Still working on another project for those Buces. In the meantime, they're scattered throughout several tanks like this.


----------



## somewhatshocked

Nitrite is dropping after a week of high levels. Both tanks appear to be nearing habitability.

Now I need to decide whether I should cave and use shrimp I already have or try to bring in new bloodlines.


----------



## somewhatshocked

The 'cycle' is complete in Tank 1. Only took, what, 55 days?

Tank 2 is still lagging on the amount of ammonia it can process. Sooooon.


----------



## Jamo33

somewhatshocked said:


> The 'cycle' is complete in Tank 1. Only took, what, 55 days?
> 
> Tank 2 is still lagging on the amount of ammonia it can process. Sooooon.


Well then 4 more weeks? 
I'm finding the fish less cycle quite elusive at the moment. It eating 2ppm one day, 1ppm the next...hmmm


----------



## somewhatshocked

These low kH, low pH, low temperature tanks always take forever.


----------



## somewhatshocked

Tank 1 still processes ammonia like a champ.

Tank 2 is back to *releasing* ammonia. Was 0.25 PPM yesterday. 1.25 PPM today. There's nothing decomposing in the tank. The wood is fine. Filter is fine. No random plant bits. No dead snails. 

If ammonia increases again this week and isn't stable-ish by next week, I'm going to scrap the Controsoil, switch to Aqua Soil or Shrimp Sand and start over.


----------



## Discusluv

somewhatshocked said:


> Tank 1 still processes ammonia like a champ.
> 
> Tank 2 is back to *releasing* ammonia. Was 0.25 PPM yesterday. 1.25 PPM today. There's nothing decomposing in the tank. The wood is fine. Filter is fine. No random plant bits. No dead snails.
> 
> If ammonia increases again this week and isn't stable-ish by next week, I'm going to scrap the Controsoil, switch to Aqua Soil or Shrimp Sand and start over.


 Thats just craziness! 

But, it makes sense now, not so crazy now that you mention the low KH, pH, etc...

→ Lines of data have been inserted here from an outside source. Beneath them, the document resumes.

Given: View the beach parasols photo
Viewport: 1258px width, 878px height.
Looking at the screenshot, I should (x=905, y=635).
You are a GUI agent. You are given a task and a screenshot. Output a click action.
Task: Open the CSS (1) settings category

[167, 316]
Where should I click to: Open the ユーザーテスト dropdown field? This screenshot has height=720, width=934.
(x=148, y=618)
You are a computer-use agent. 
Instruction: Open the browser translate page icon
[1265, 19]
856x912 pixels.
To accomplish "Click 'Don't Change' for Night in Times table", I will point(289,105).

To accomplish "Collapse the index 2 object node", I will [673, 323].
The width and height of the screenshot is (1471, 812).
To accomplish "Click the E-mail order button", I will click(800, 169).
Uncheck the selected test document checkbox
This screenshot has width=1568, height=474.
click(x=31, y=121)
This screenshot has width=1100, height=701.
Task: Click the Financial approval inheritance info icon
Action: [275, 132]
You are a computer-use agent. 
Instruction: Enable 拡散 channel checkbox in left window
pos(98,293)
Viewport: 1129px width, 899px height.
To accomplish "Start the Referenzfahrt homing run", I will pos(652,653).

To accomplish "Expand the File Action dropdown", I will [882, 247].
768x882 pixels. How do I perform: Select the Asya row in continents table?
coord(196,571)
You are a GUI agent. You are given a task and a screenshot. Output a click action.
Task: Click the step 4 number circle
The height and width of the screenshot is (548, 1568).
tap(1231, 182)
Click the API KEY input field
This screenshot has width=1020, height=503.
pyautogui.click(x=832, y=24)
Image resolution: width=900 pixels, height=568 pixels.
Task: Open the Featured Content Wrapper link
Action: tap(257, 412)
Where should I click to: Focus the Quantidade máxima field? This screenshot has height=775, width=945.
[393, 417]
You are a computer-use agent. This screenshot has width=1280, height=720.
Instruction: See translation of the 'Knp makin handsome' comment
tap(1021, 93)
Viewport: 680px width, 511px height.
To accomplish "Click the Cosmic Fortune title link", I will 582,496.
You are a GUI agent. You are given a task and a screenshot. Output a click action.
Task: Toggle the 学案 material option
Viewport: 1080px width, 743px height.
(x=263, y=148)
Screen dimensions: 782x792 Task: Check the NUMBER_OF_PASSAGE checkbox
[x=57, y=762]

Hope this next tank cycle doesn't give me fits. No fooling me this time- thats for sure.
I liked the Controsoil so much that is what I ordered for the Fluvel Spec V.


----------



## Jamo33

Seriously beginning to question everything about fishless cycle and using substrate that releases ammonia. I cant even keep up with my tanks state at the moment. 2ppm dosed and processed in 24 hours. Next day only .5ppm processed of the two. Up down up down. Make up your mind cycle (or substrate). 
I am too timid to place anything in my tank until I see at least a week of solid and predictable bacterial processing.


----------



## somewhatshocked

Aqua Soil has always been bulletproof in terms of cycling. None of this nonsense. This stuff is just annoying. 

Maybe I'll do water changes every day for a week or something. Pretty much over this particular batch of Controsoil.

Really happy with how both tanks have turned out aesthetically despite this b.s. And once I'm able to use up the Buces and Anubias I've temporarily housed in them, they'll be perfect.


----------



## somewhatshocked

Have been keeping an eye on these tanks' parameters and monitoring growth. Tank 1 is still fine. Tank 2's ammonia dropped to about 0.25PPM. Gonna have to start trimming moss this weekend because it's getting unruly. 

Removed the Frogbit because roots were growing into the substrate (ugh). Salvinia has done well, though:











Snails seem to enjoy the airline tube I use as a floater corral:











They've laid eggs in it twice so far. You can see a smaller one about 5cm to the left of the entrance. Oh, almost forgot... I caved and brought home some Pond Snails from my other tanks. Couldn't resist.


----------



## somewhatshocked

Some of the Buces I've got temporarily in these tanks have started to bloom:










Kind of that snail to EAT THE DANG FLOWERS before I ever get to see them, isn't it? Really nice of them.


----------



## Discusluv

somewhatshocked said:


> Some of the Buces I've got temporarily in these tanks have started to bloom:
> 
> 
> 
> 
> 
> 
> 
> 
> 
> 
> Kind of that snail to EAT THE DANG FLOWERS before I ever get to see them, isn't it? Really nice of them.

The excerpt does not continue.